センパイの嘘つき


俺はまた、ひとりぼっちになった。


俺は体温を求めた。傷ついている女の子たちが自分と重なって見えて助けたいと思ったし、必要とされることが嬉しかった。たとえ、そこに本物の愛なんてなくても。


そして、高校2年の春、俺は柚月ちゃんに出会った。


あれは、入学式の朝だった。電車の中で君を見かけて、一目でわかったよ。君が、人間が苦手なんだってこと。


一人の男の子の泣き声が、車内に響き渡った。その子は柚月ちゃんの前に座ってて、心細かったのかわからないけど、突然泣き出したんだ。


周りの大人は迷惑そうにチラチラ見るだけで、何もしようとしなかった。俺が声をかけようとしたその時、君はしゃがんでその子の手を握ったんだ。

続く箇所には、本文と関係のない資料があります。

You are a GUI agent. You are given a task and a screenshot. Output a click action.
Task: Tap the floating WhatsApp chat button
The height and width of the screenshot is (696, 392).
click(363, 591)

「大丈夫だよ」って言う柚月ちゃんの顔は全然大丈夫そうじゃなくて。顔色悪いし、ブルブル震えてるし。


でも、笑ってた。君は、必死に笑ってた。


俺は、目が離せなかった。なんでかな、でも君に惹かれたんだ。


男嫌いを治すためだと言って君に近づいて。ボロボロになっても一人で立とうとする君を助けたいと思った。


バカだよね、助けられてたのは、俺の方なのに。


柚月ちゃんが付き合おうって言ってくれた時は、本当に嬉しかったんだ。嘘だって分かってても、嬉しかった。幸せだったよ、生まれて初めて、幸せだった。




そんな時だった。母さんが帰ってきたのは。